__Text provided__:
# Troubleshooting an RO system!



## vinpadalino (Aug 27, 2010)

System is under kitchen sink. I replaced 5 filters all together on the system. Cold in, drain line, expansion tank, and filtered water out. I had 1 filter in backwards so I had no water at tap. Changed that. Water coming out of faucet now, comes out a steady stream then gets weaker and weaker to a small drip. Expansion tank holding air at 12psi. When I first got there took tank outside,it was full of water opened valve on tank and water shot across front yard. Took tank and filters to supply house. I wanted a new tank supply house talked me out of it because it was holding pressure. I still think the tank should be replaced. Supply House told me you shouldn't get a lot of water out of tap, that's how that system works. Any thoughts guys?


----------



## ILPlumber (Jun 17, 2008)

Wait.....

They take a long time to make RO water. You on got a little because you only waited a little while.

It's prolly full after leaving it overnight.

Undersink ones only rely on city pressure to push through those membranes into the holding tank. This takes time.


----------



## gitnerdun (Nov 5, 2008)

I have always set the tank to 7 psi. It will hold more water that way.


----------



## vinpadalino (Aug 27, 2010)

Good to know guys! That's helpful info.
First day at job before I changed the filters it was running 100 times better. But like you said have to wait. I'll drop pressure down to 7psi.


----------



## U666A (Dec 11, 2010)

RO is also quite wasteful to produce. So factor in that all of the water that comes from the supply will not all end up coming out of the tap, and what you do get has to be pushed through a 5 micron filter. Very slow process with a small under counter city pressure operated unit.

Sent from my iPhone using PlumbingZone


----------



## rocksteady (Oct 8, 2008)

12 psi is too much for the bladder, lower it to 6-7 psi and you'll gave enough pressure and a bit more volume. R.O. units do make water very slowly but pushing water though a 5 micron filter isn't the problem, it's the .0005 micron holes in the membrane. Figure for every gallon that enters the storage tank 2-3 go down the drain. If everything is set up right and working you should get a steady fast drip from the faucet with the storage tank turned off. That is about how quickly a good membrane can produce clean water.

__Material__:
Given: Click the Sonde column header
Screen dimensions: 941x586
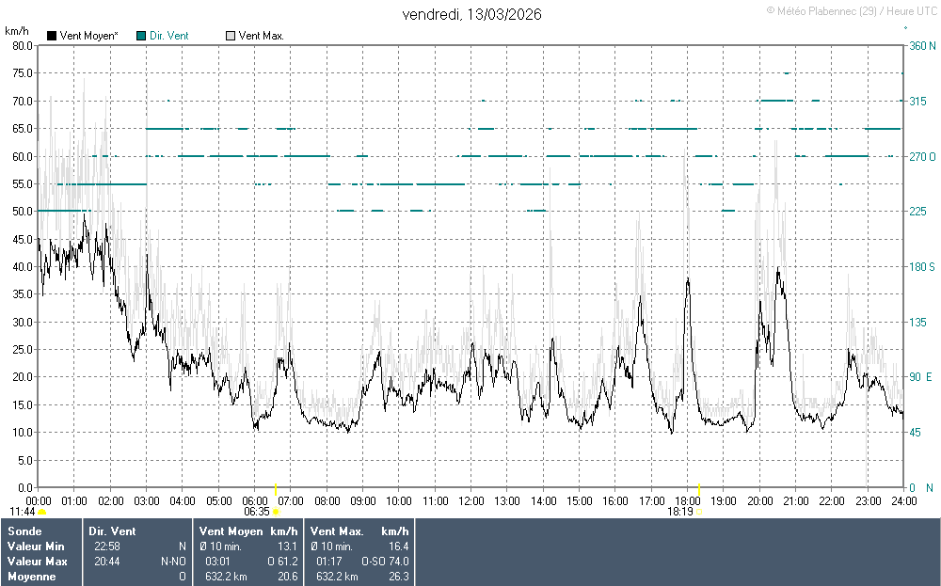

__Work instructions__: Reproduce word for word the passage of the RO system troubleshooting thread from "They take a" up to and including "water that way.".

__Output for this exercise__:
They take a long time to make RO water. You on got a little because you only waited a little while.

It's prolly full after leaving it overnight.

Undersink ones only rely on city pressure to push through those membranes into the holding tank. This takes time.


----------



## gitnerdun (Nov 5, 2008)

I have always set the tank to 7 psi. It will hold more water that way.